EXTRACTED MATERIAL »

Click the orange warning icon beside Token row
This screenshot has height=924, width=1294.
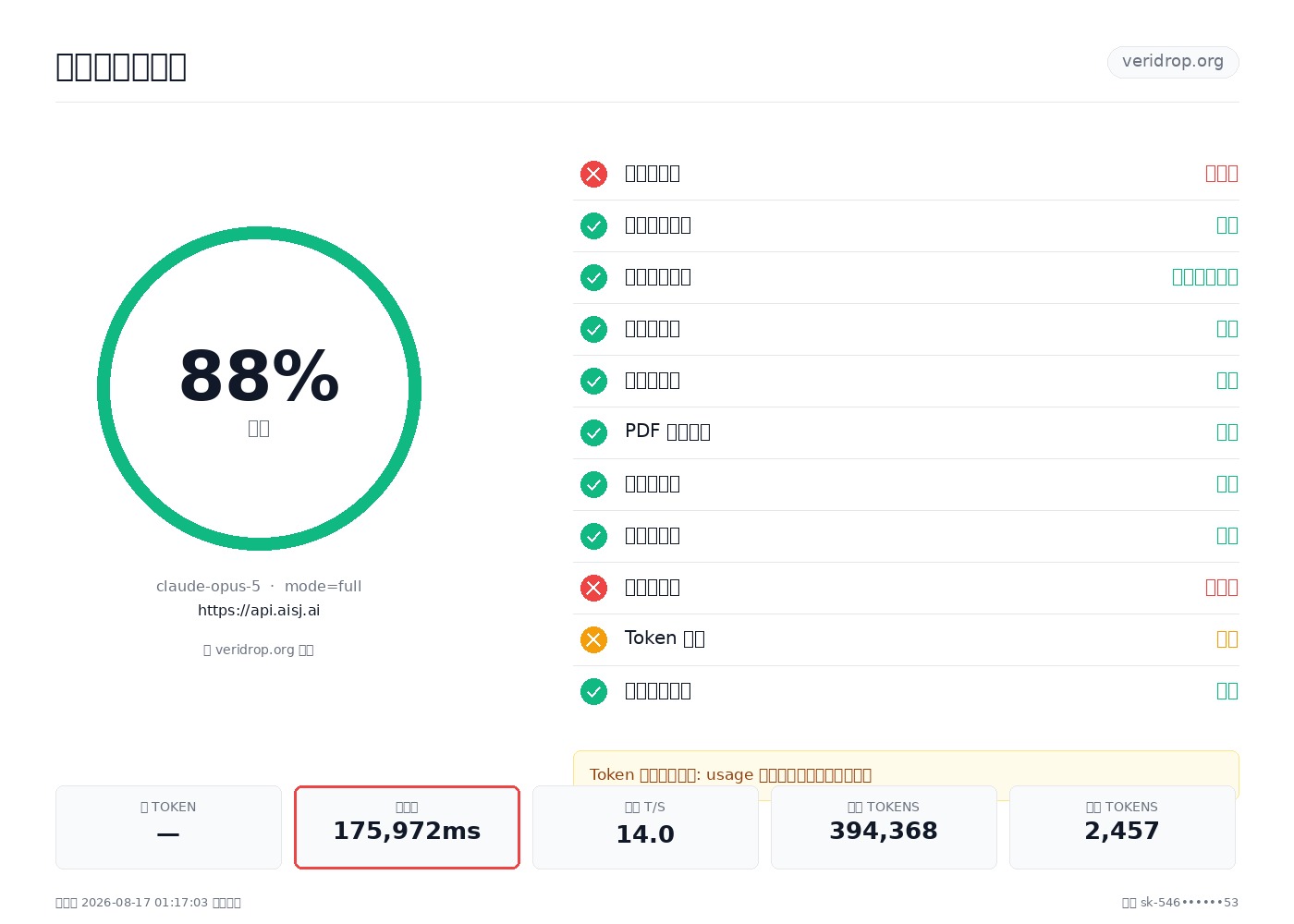click(x=593, y=639)
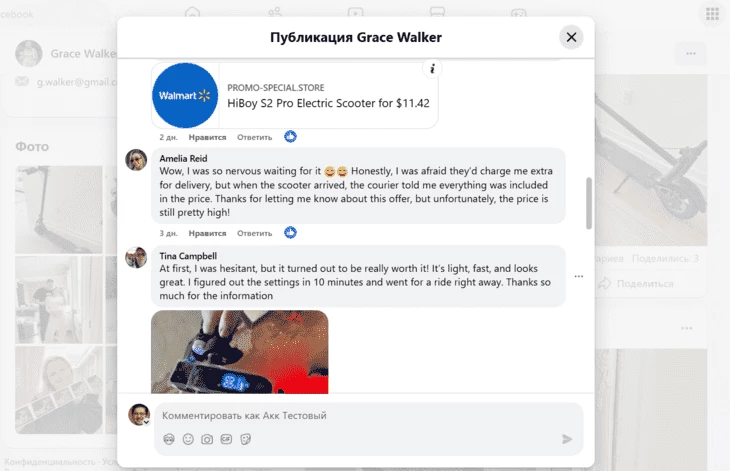This screenshot has height=471, width=730.
Task: Click the like reaction under the Walmart link comment
Action: (290, 137)
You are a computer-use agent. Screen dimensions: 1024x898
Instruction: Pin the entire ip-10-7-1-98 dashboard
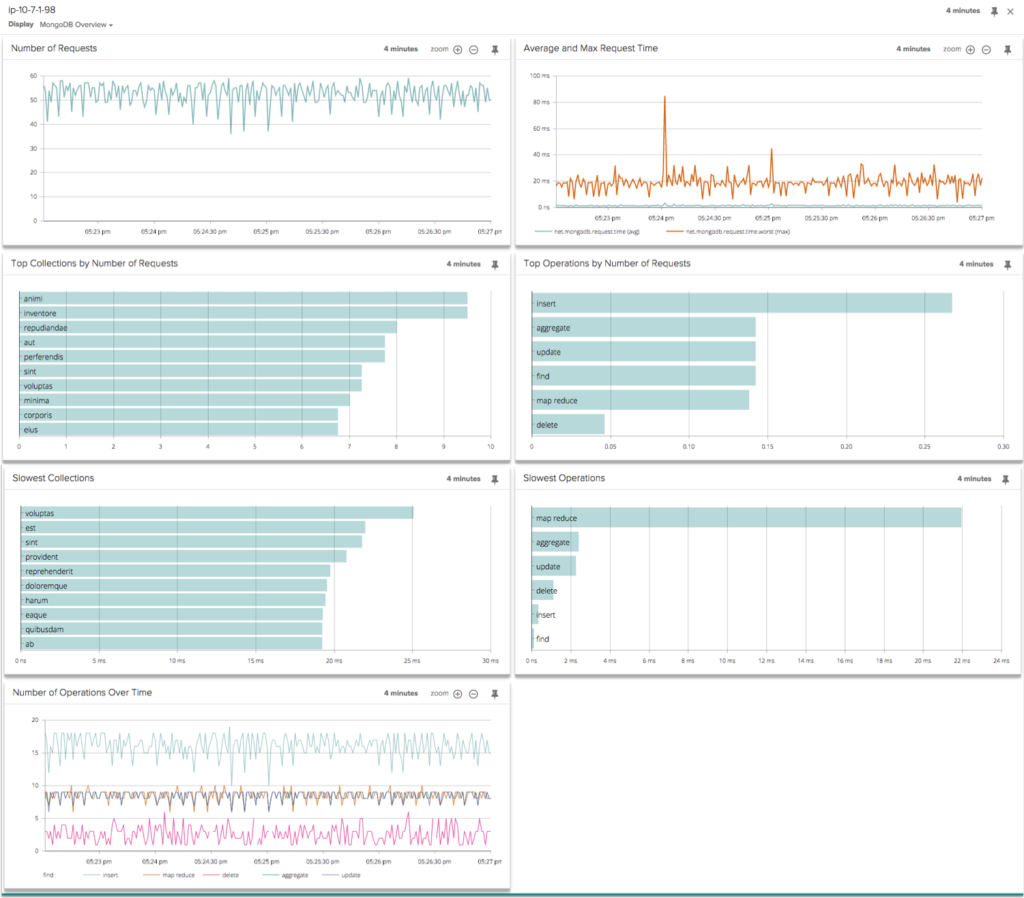(993, 10)
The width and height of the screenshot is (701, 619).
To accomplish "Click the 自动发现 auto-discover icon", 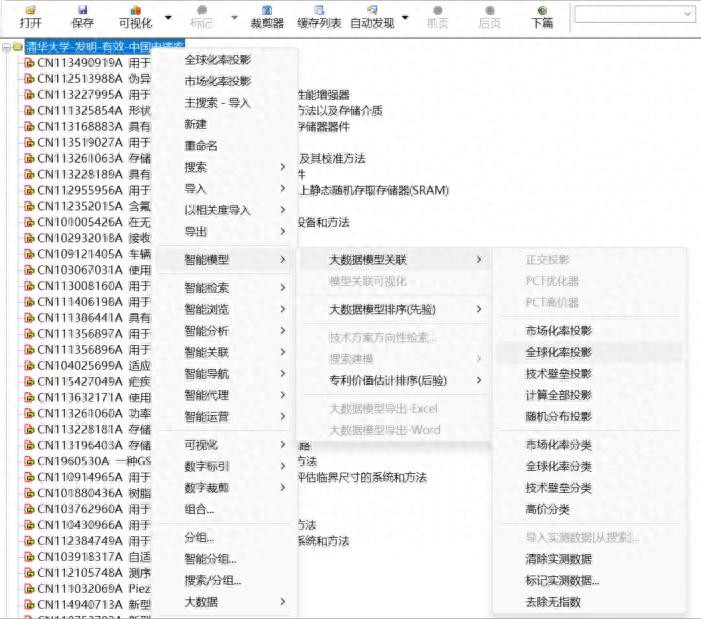I will [x=371, y=15].
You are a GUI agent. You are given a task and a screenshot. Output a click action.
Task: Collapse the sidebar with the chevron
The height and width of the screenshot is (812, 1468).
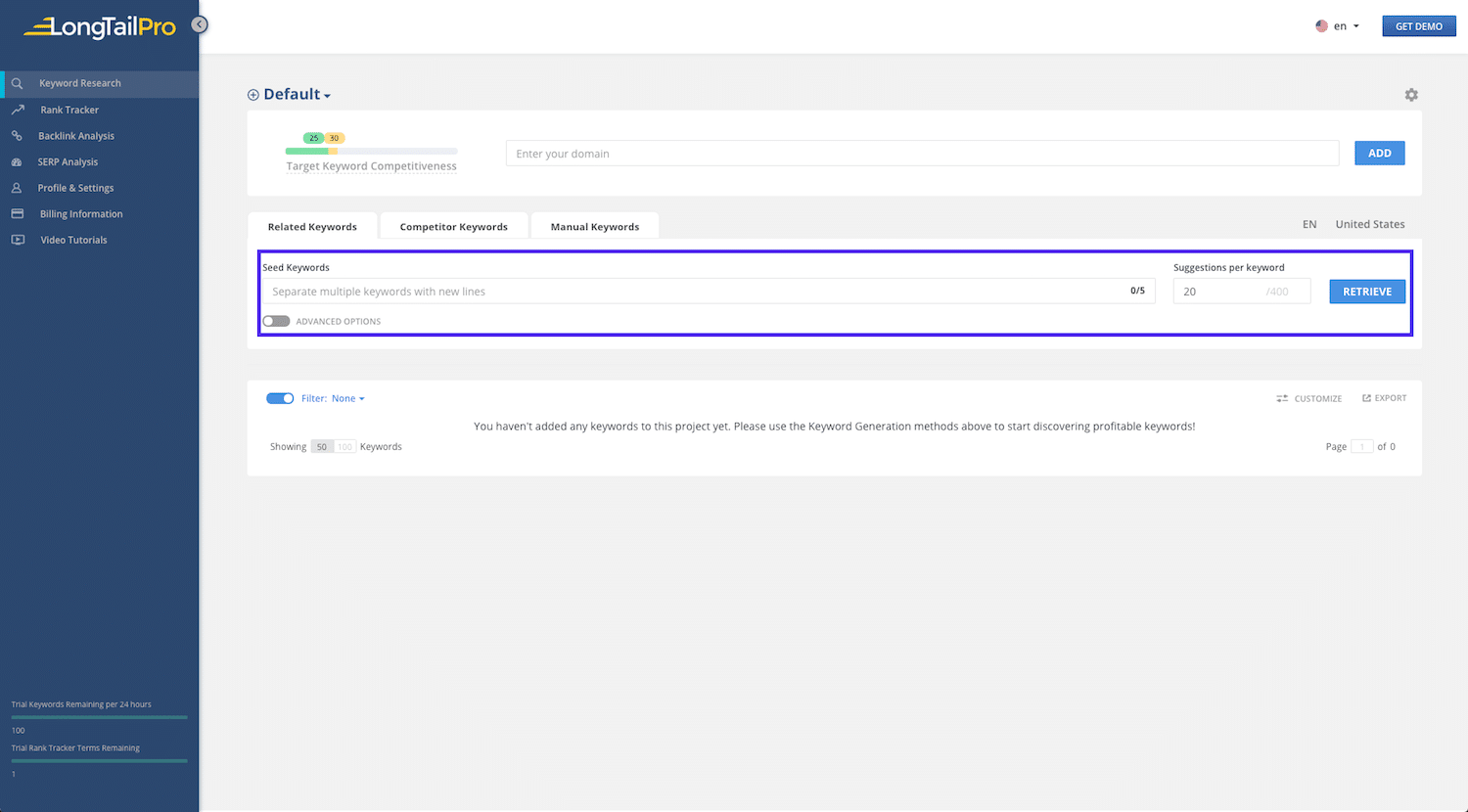199,24
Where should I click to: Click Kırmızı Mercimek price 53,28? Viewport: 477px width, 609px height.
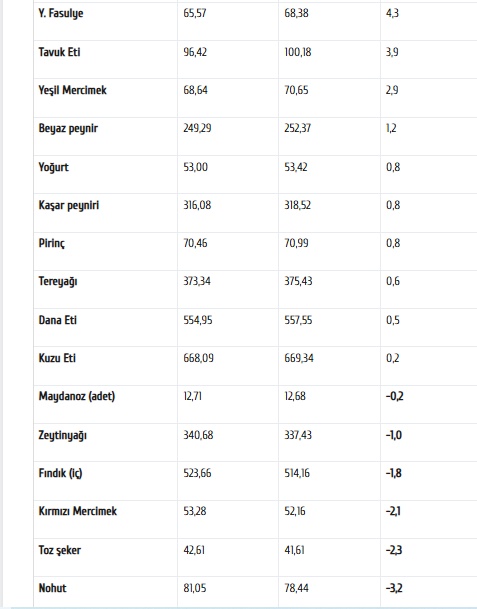click(x=195, y=511)
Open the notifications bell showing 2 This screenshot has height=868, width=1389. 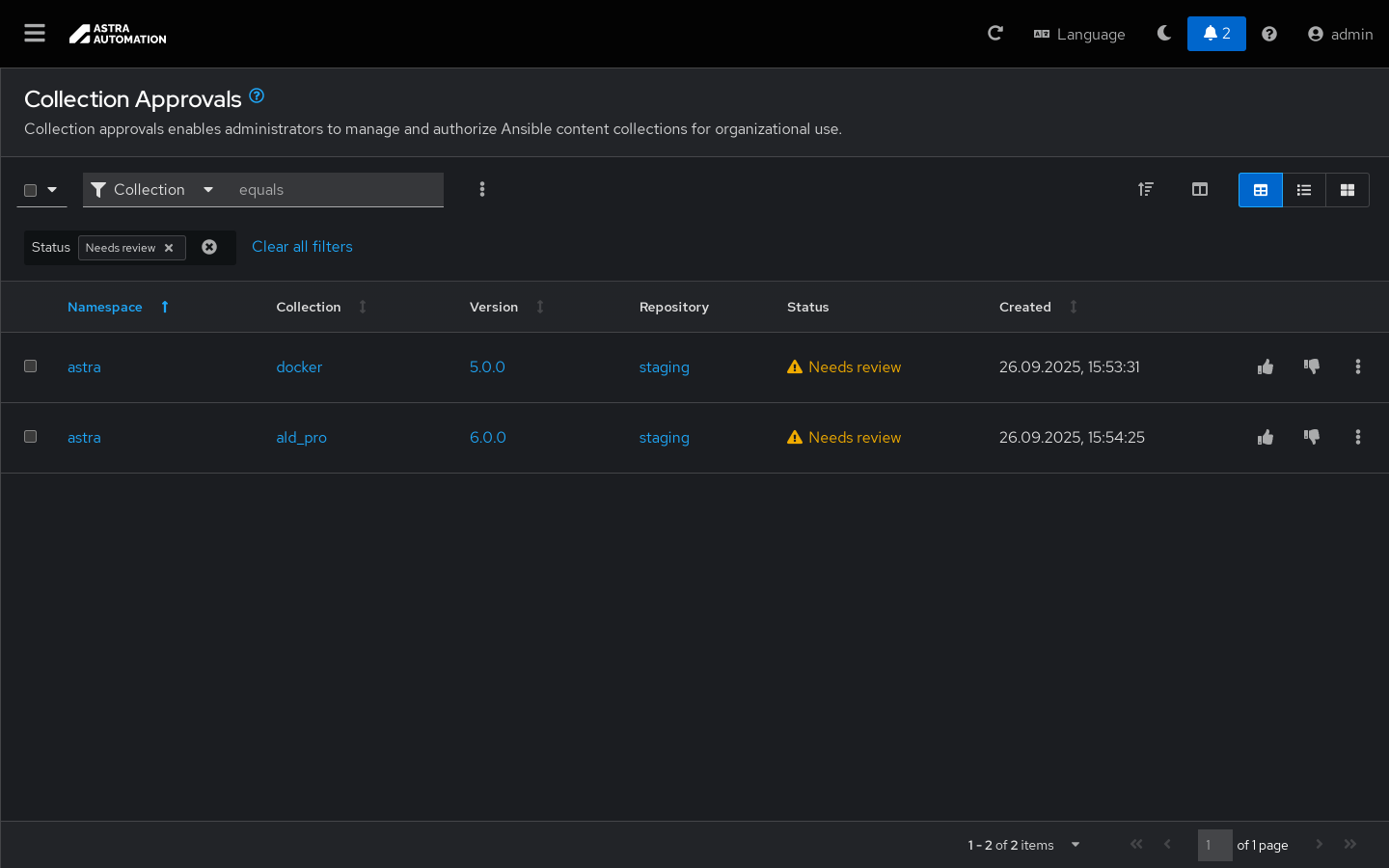coord(1216,34)
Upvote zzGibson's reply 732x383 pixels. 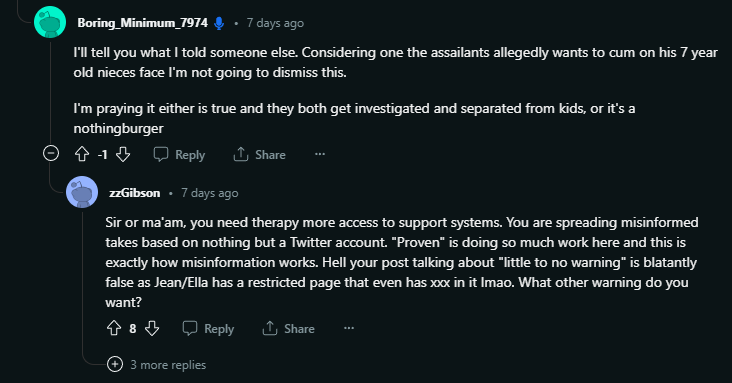(114, 328)
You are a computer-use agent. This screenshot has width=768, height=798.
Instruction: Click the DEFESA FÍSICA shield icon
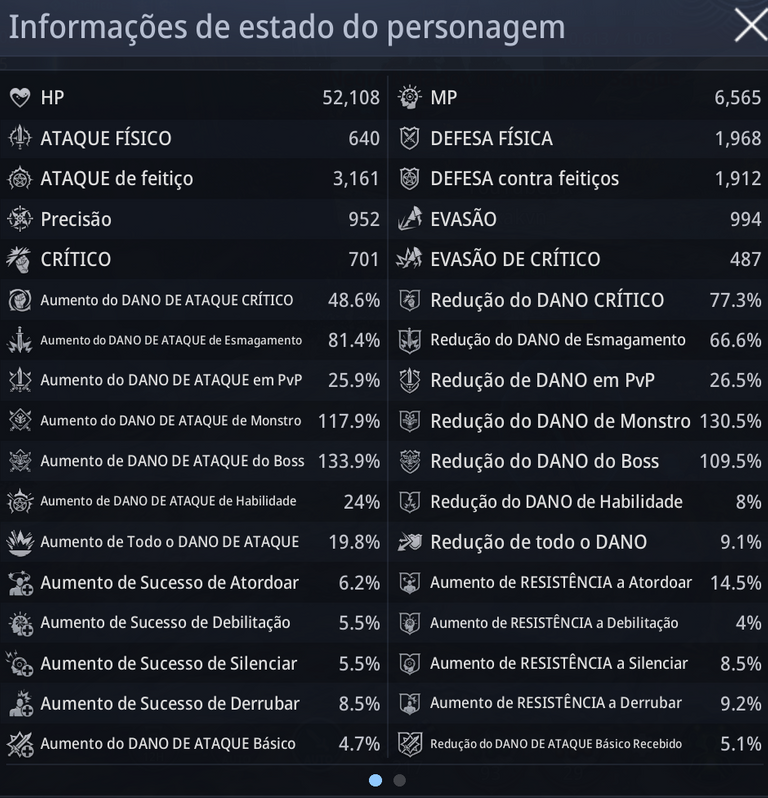coord(410,138)
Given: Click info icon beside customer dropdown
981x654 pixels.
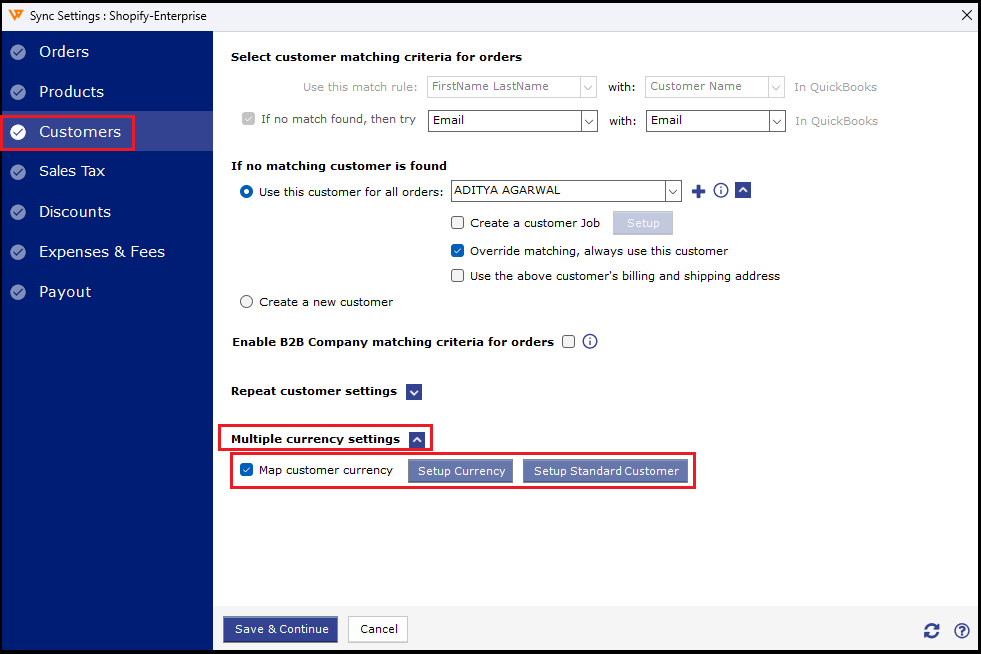Looking at the screenshot, I should coord(721,191).
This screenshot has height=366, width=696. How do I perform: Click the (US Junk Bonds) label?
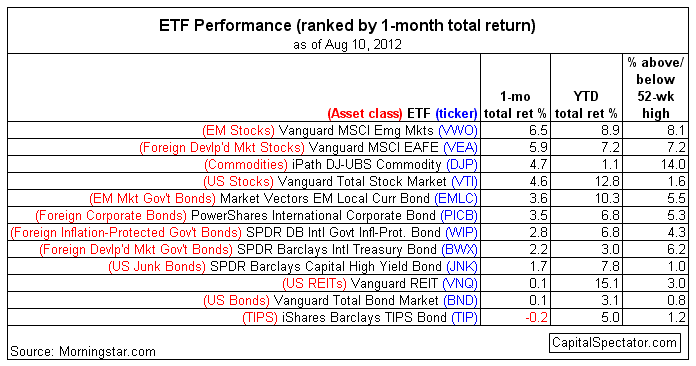click(157, 267)
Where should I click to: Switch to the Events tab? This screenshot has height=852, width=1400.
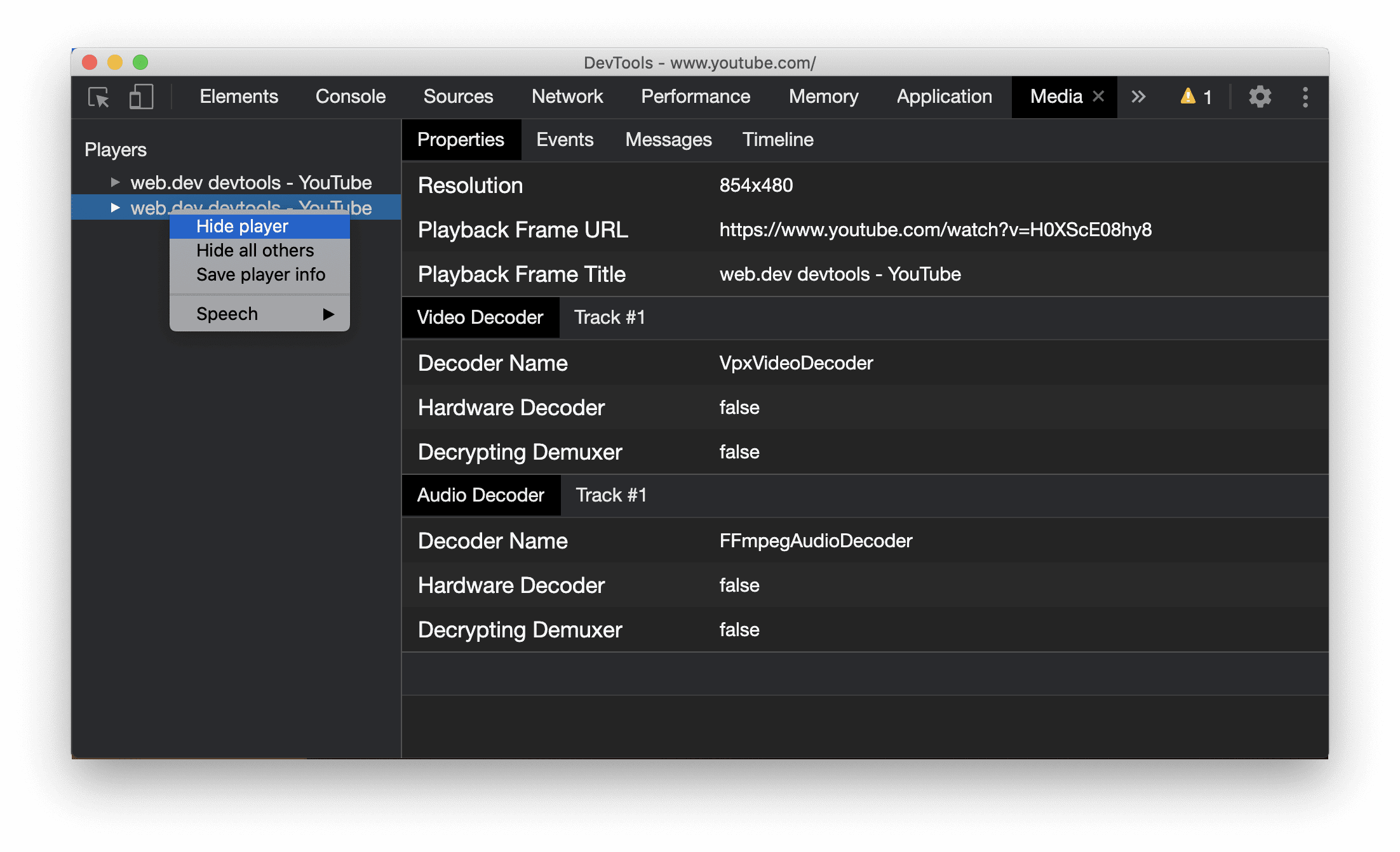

TASK GOAL »
What is the number of lines in the records that contain "computer"? State that number alone.

SOLUTION BELOW »
2